Hasta que una noche, cuando llegué a la casa me dijo tenemos que hablar... a solas. Su carita denotaba preocupación así que supuse algo le había salido mal, pero no pude imaginarme qué sería. Lo que me pasó me pasó por no ser buena hija, comenzó a contarme en su habitación, porque pese a serlo de un economista, yo, como eso no me interesa, nunca te presto atención cuando hablas de economía, si lo hubiera hecho sabría que existen los corporativos y las multinacionales y, más aún, cómo funcionan. Yo la dejaba hablar sin saber ni darme cuenta hacia dónde iba. Les mandé una carta a los fabricantes de polvo de chocolate, ése que se usa para la leche, y hoy me llamaron y me preguntaron qué hago con el dinero porque resultó que son los mismos de los de la primera carta y los de las galletitas de las que dije que había salido un escorpión. ¿Tú crees que me van a llevar presa?

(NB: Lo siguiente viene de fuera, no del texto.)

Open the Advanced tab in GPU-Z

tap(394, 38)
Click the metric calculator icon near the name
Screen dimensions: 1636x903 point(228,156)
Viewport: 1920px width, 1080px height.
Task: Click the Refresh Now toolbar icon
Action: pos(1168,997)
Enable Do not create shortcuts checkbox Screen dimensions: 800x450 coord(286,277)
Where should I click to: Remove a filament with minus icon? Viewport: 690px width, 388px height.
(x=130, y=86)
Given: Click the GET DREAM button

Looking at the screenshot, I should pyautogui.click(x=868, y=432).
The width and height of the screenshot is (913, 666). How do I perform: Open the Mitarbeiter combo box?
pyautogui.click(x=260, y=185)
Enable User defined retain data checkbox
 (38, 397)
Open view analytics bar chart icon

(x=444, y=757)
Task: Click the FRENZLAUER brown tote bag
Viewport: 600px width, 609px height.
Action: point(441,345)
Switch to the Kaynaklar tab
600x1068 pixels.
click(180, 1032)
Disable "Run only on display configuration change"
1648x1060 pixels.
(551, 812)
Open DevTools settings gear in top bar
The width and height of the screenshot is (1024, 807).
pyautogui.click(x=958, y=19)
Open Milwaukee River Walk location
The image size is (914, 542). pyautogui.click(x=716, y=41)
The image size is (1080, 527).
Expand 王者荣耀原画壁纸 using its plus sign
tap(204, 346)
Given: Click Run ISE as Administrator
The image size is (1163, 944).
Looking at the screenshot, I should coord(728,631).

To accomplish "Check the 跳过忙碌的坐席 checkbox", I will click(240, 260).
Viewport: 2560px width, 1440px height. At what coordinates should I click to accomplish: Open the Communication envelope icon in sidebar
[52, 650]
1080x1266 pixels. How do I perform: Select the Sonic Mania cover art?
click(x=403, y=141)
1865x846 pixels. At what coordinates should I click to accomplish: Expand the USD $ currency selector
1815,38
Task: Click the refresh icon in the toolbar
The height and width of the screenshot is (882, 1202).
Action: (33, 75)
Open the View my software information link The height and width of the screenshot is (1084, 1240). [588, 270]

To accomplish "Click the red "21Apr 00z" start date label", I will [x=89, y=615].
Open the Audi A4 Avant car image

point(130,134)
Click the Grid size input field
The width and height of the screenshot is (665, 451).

Antes de que preguntara eso yo ya tenía la cabeza en otra cosa: ¿qué pasaría conmigo, quién cobraba los cheques? Como habíamos acordado le guardaba religiosamente el dinero, en efectivo, en mi escritorio, y la última vez que lo conté ya tenía ochenta y dos mil pesos, cifra bastante espectacular para una chamaca de catorce años.
- ¿Y qué les dijiste?
- No supe qué decirles así que hice perder la llamada y desde la tarde tengo apagado el celular.
- Hija, estamos jodidos, porque el aparato lo compró tu mamá a su nombre así que va a aparecer el de ella si investigan y que es mi esposa y yo tu padre, o sea que van a creer es una conjura familiar para sacarle dinero a las empresas.
- Bueno, familiar es, yo chantajeo y tú eres mi cómplice.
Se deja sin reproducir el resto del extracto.